EUR-Lex Access to European Union law

Back to EUR-Lex homepage

This document is an excerpt from the EUR-Lex website

Document 62000CJ0143

Samenvatting van het arrest

Trefwoorden
Samenvatting

Trefwoorden

Harmonisatie van wetgevingen - Merken - Richtlijn 89/104 - Parallelle invoer van geneesmiddelen na ompakking en opnieuw aanbrengen van merk - Verzet door merkhouder - Toelaatbaarheid - Voorwaarde - Ontbreken van kunstmatige afscherming van markten tussen lidstaten - Beoordelingscriteria - Voorafgaande kennisgeving aan houder - Strekking van verplichting

(Richtlijn 89/104 van de Raad, art. 7, lid 2)

Samenvatting

$$Artikel 7, lid 2, van de Eerste richtlijn (89/104/EEG) betreffende het merkenrecht moet aldus worden uitgelegd dat een merkhouder een beroep kan doen op zijn merkrecht om ompakkingen van geneesmiddelen door een parallelimporteur te verhinderen, tenzij de uitoefening van dat recht bijdraagt tot kunstmatige afscherming van de markten van de lidstaten. Een houder die een beroep doet op zijn merkrechten teneinde een ompakking te verhinderen die noodzakelijk is voor de verhandeling van de betrokken geneesmiddelen in de staat van invoer, draagt bij tot een dergelijke kunstmatige afscherming.

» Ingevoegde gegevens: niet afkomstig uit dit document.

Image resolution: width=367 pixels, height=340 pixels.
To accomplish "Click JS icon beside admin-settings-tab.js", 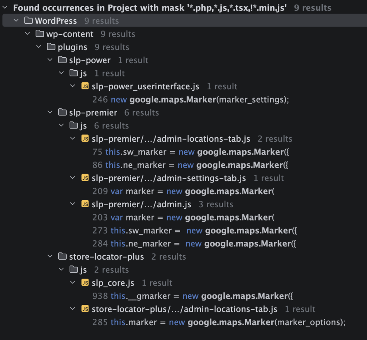I will [85, 178].
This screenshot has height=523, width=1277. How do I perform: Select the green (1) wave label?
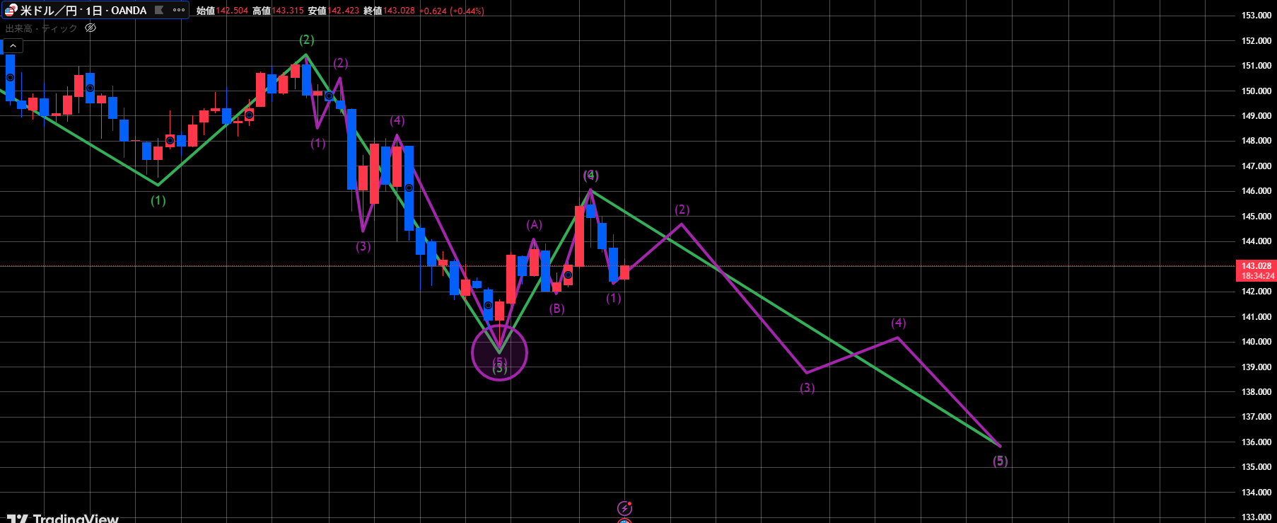(158, 201)
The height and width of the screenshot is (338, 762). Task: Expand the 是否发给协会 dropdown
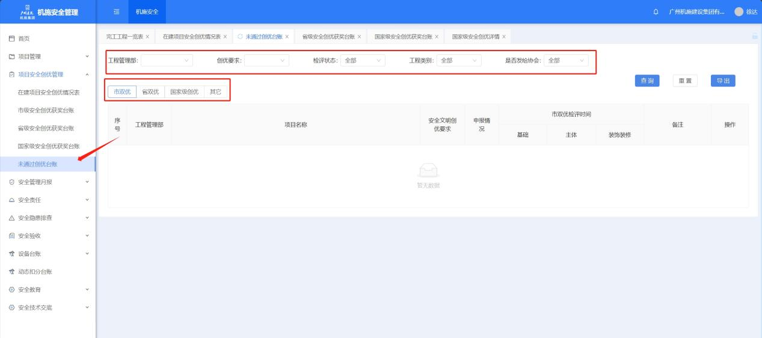(566, 60)
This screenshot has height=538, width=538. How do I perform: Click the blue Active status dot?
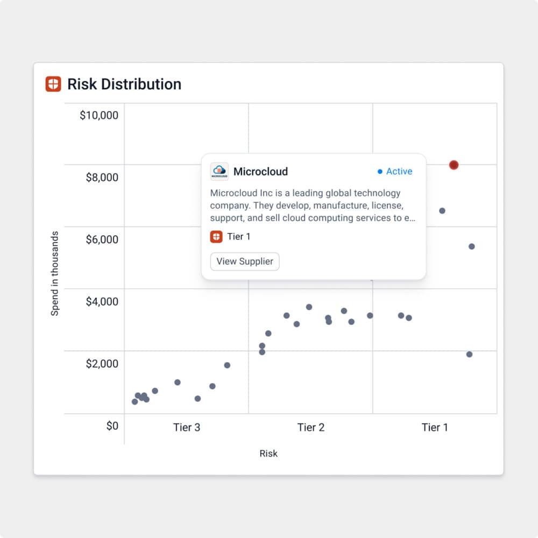[x=380, y=172]
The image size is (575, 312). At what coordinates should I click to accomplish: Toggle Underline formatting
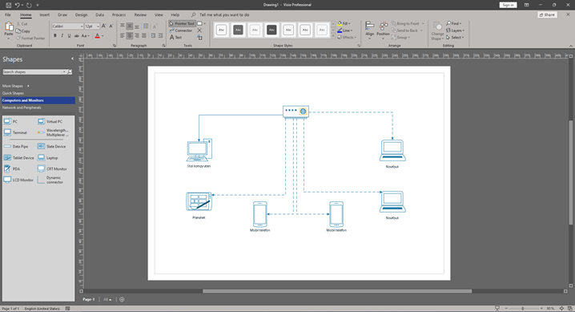click(x=69, y=35)
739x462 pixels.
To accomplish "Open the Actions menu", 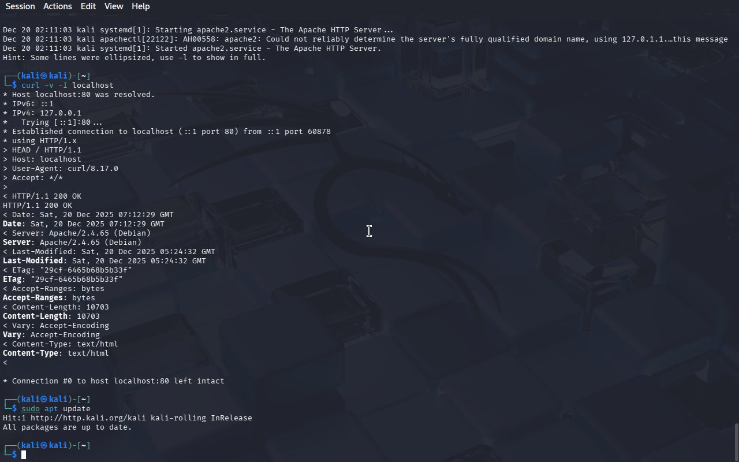I will tap(58, 6).
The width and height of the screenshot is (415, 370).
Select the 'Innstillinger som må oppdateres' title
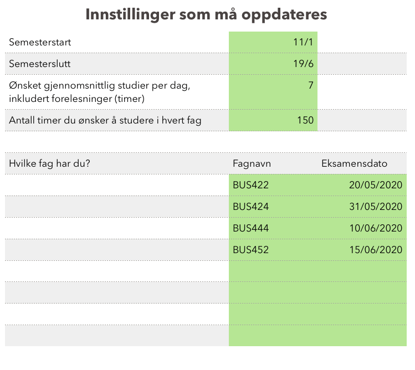[206, 14]
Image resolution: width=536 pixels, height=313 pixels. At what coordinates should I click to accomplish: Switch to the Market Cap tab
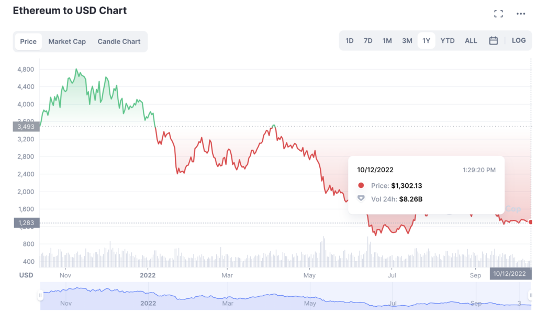click(x=67, y=41)
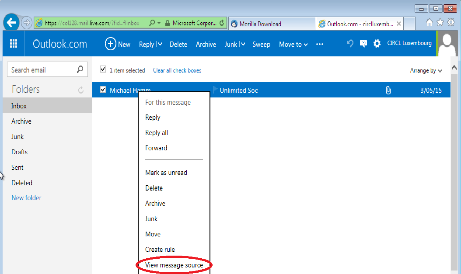The width and height of the screenshot is (461, 274).
Task: Open the Arrange by dropdown
Action: 426,70
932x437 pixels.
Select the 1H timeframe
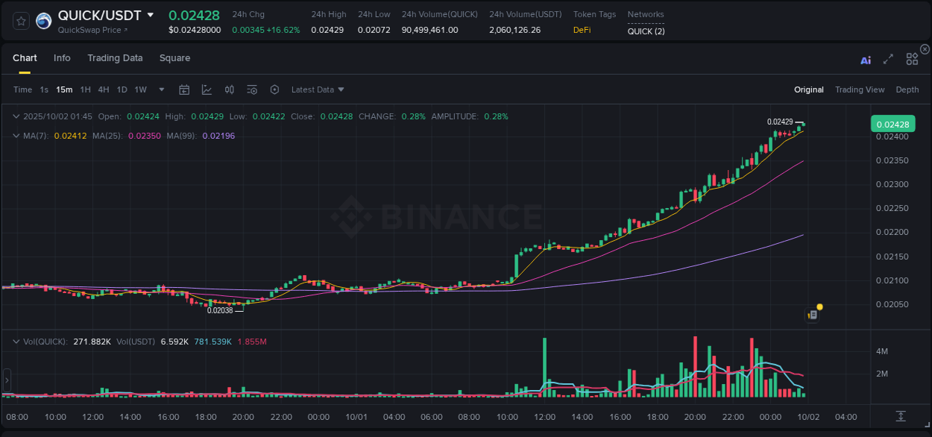pos(84,89)
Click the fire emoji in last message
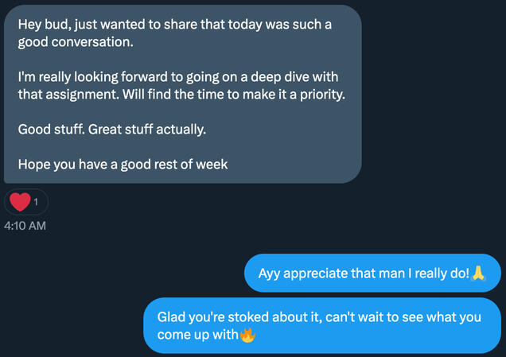Image resolution: width=506 pixels, height=357 pixels. (x=248, y=334)
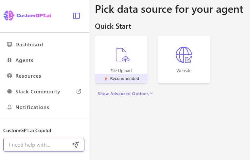Click the CustomGPT.ai brain logo icon
The width and height of the screenshot is (250, 160).
pyautogui.click(x=9, y=16)
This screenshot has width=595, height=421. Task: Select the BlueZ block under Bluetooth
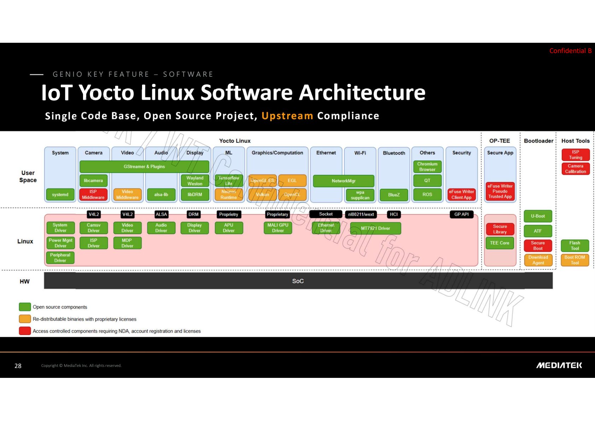pyautogui.click(x=394, y=195)
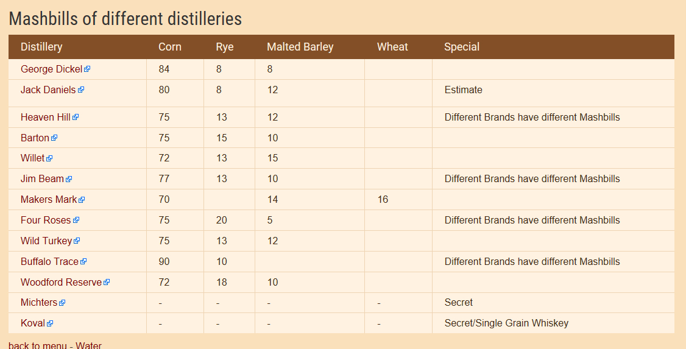
Task: Select Makers Mark wheat value 16
Action: point(383,199)
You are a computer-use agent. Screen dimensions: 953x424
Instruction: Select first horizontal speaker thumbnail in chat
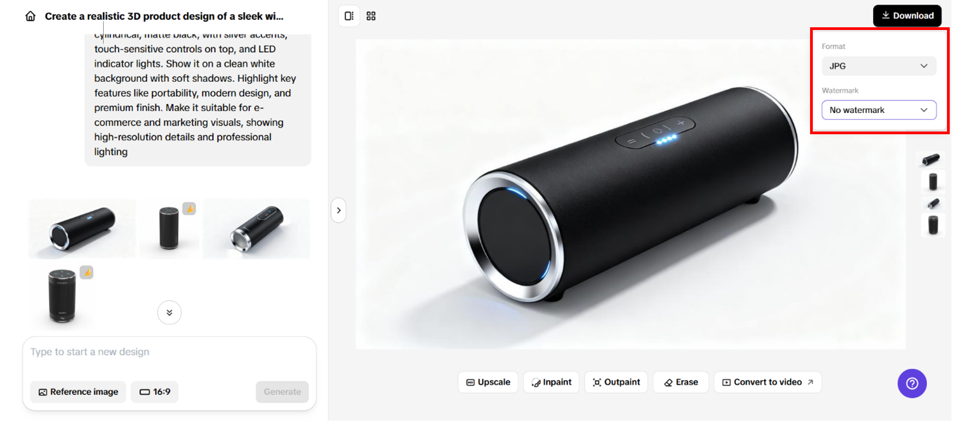82,229
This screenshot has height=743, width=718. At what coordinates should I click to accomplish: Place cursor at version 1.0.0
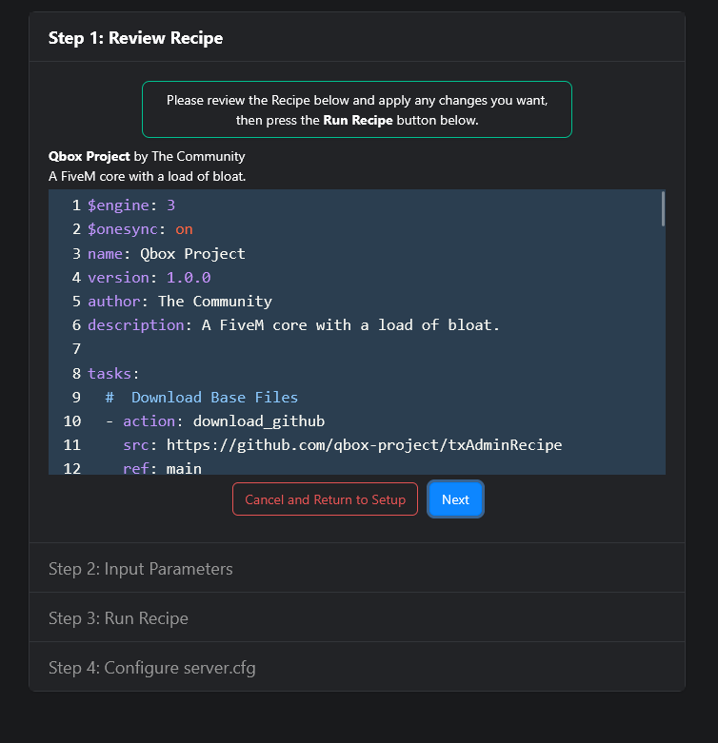(188, 278)
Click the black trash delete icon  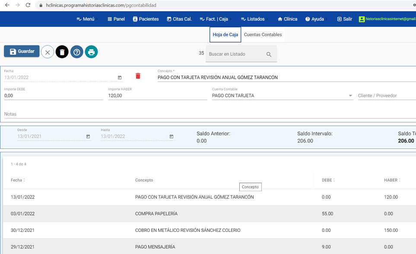[62, 52]
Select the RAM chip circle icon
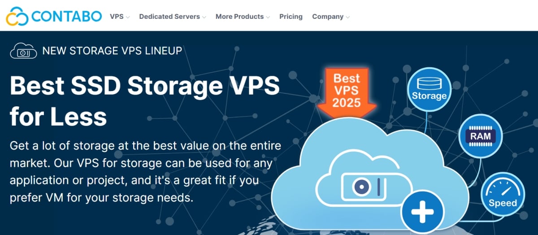The height and width of the screenshot is (235, 538). [x=480, y=136]
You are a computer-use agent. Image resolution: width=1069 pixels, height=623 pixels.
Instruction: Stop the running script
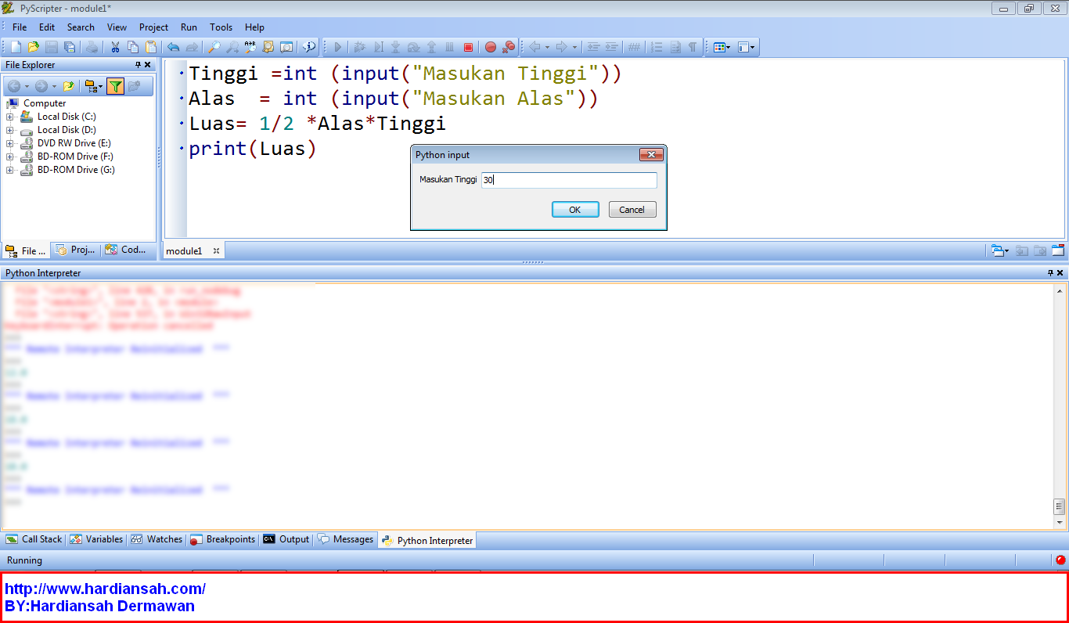coord(469,47)

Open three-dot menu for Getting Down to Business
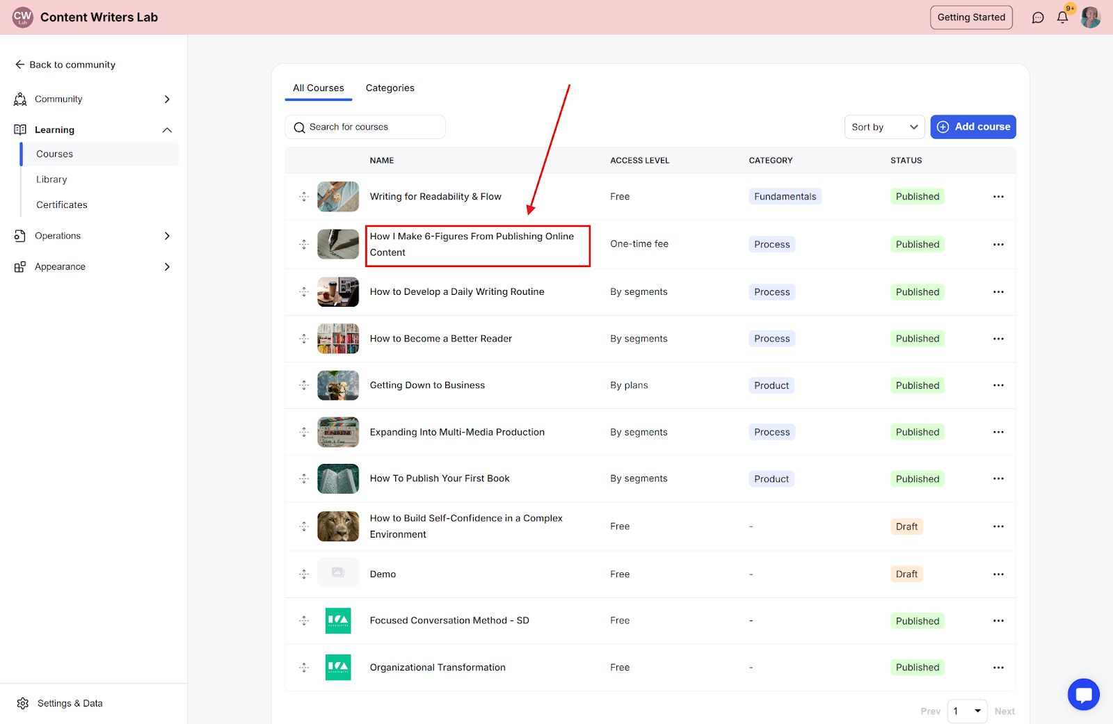click(x=998, y=385)
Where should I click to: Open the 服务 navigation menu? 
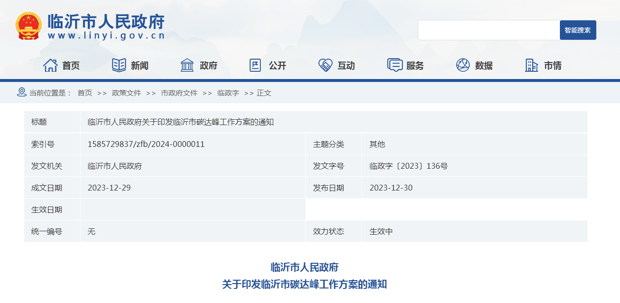[x=415, y=66]
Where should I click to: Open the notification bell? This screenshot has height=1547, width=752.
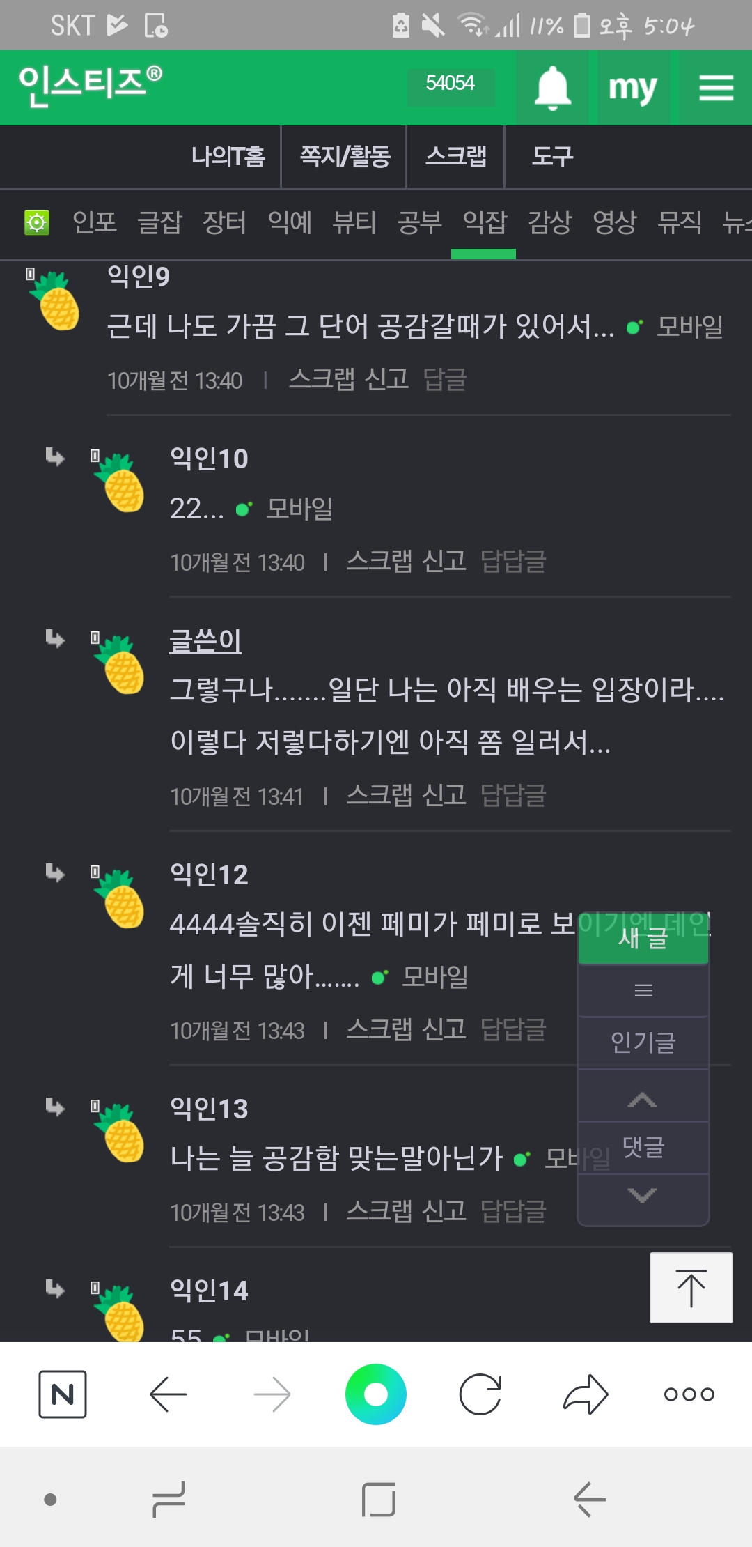coord(552,88)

Ompakking van geneesmiddelen door vervanging van de verpakking, in plaats van eenvoudigweg etiketten op de verpakking aan te brengen, is objectief noodzakelijk indien zonder die ompakking de effectieve toegang tot de betrokken markt of tot een belangrijk deel daarvan als belemmerd moet worden beschouwd vanwege een sterke weerstand van een aanzienlijk deel van de consumenten tegen opnieuw geëtiketteerde geneesmiddelen.

De parallelimporteur moet in ieder geval het vereiste van voorafgaande kennisgeving naleven om merkgeneesmiddelen te mogen ompakken. Indien de parallelimporteur dit vereiste niet naleeft, mag de merkhouder zich tegen het op de markt brengen van het omgepakte geneesmiddel verzetten. De parallelimporteur dient zelf de merkhouder van de voorgenomen ompakking in kennis te stellen. In geval van betwisting staat het aan de nationale rechter om onder inaanmerkingneming van alle relevante omstandigheden te beoordelen of de merkhouder over een redelijke termijn heeft beschikt om op het voornemen van ompakking te reageren.